Announcement Comes After Months of Rallies, Petitions and Letters

By Clive Davies

Photo provided by AUSA

Graeme Dey, the Minister for Further and Higher Education has confirmed an additional £3.21 million to extend mental health support for the upcoming academic year for colleges and universities across Scotland.

“The Scottish Government is committed to supporting students with their mental health and wellbeing, and over the past four years we have supported institutions to introduce more than 80 extra counsellors to help their students.”, Dey said in a letter to AUSA.

Funding for mental health counsellors in colleges and universities was set to conclude at the end of the 2022/23 academic year, but an additional year of funding has been secured after almost a year of campaigning.

Sai Shraddha S. Viswanathan, AUSA’s VP for Welfare said:

“We are absolutely delighted that the Scottish Government has listened to the hundreds of students who have campaigned for this funding to be preserved.

Students across the north of Scotland have been campaigning for months to ensure that they don’t lose these essential services.

With inflation at record levels, a cost-of-living crisis in full effect and increased pressure on students’ mental health, the removal of this funding would have been catastrophic and impacted upon thousands of students.

We would like to thank the Scottish Government for listening to our students and recognising how important this is.

We would also like to thank every single student who signed a petition, wrote a letter, attended a rally and campaigned to make this happen.”

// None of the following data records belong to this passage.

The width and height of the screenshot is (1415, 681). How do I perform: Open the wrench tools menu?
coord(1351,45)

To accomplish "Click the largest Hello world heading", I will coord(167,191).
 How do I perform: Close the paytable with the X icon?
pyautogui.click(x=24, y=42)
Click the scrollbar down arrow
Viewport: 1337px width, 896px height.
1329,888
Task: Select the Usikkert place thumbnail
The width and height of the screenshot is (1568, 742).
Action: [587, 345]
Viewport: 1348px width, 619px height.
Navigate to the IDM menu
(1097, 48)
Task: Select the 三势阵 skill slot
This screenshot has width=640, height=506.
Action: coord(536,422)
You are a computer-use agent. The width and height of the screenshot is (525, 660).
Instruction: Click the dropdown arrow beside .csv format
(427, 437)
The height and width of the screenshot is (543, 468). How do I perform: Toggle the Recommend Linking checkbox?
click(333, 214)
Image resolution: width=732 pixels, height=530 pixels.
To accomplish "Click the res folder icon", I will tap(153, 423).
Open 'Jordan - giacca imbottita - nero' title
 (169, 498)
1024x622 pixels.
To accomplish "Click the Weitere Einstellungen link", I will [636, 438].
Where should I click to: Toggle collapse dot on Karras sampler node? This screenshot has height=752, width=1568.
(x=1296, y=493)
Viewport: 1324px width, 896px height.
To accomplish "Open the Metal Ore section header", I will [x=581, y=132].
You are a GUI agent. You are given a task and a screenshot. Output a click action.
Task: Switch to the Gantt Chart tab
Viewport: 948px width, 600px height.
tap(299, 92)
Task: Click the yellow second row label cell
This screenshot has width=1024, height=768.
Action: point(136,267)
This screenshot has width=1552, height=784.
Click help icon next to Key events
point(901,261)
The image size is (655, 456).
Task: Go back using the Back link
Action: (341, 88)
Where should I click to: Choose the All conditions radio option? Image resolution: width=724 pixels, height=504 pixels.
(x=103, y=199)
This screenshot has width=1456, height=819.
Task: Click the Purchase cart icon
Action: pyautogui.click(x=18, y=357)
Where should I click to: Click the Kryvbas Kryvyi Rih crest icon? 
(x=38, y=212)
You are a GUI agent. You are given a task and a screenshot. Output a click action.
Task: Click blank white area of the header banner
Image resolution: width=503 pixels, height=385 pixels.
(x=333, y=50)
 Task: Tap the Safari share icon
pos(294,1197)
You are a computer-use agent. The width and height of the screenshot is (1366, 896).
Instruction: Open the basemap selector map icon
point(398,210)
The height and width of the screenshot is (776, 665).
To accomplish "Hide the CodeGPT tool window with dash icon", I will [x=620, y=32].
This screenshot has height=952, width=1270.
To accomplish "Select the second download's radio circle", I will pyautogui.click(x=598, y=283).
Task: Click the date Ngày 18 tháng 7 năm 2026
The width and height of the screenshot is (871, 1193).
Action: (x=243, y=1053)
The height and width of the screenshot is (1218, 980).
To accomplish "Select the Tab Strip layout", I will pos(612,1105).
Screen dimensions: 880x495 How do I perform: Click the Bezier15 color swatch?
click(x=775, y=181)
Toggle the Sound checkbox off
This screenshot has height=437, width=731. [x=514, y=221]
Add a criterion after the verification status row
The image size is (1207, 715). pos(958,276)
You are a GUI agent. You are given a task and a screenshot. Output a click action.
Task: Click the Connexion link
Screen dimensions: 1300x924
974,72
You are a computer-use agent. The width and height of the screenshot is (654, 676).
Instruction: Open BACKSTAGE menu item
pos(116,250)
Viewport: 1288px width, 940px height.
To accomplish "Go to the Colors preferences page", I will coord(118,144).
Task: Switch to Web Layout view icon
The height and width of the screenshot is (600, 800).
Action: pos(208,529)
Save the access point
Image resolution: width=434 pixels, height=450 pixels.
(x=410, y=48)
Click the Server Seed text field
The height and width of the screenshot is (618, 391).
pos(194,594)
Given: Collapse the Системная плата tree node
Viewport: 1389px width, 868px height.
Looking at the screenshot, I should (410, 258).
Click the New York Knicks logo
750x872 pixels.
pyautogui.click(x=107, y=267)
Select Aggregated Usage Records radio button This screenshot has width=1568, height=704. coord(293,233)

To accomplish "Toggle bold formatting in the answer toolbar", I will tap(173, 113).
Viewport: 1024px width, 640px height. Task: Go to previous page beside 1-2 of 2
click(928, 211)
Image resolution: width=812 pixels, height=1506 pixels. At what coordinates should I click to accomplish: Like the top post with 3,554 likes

Ellie Gomersall, the President of NUS Scotland said:

“Mental health counsellors in colleges and universities are a lifeline for students, who would otherwise have to wait months or even years to access mental health support through our underfunded NHS.

I am extremely pleased that we have won this vital funding. It is a testament to what students can achieve when we work collectively.

There is still more to be done to create a system that prioritises students’ mental health, but this is a huge win for students who rely on these lifeline services.

We are looking forward to working with the Scottish Government to make sure that student mental health is at the centre of all work done by colleges and universities going forward, including tackling the student poverty, which is a major cause of the student mental health crisis.”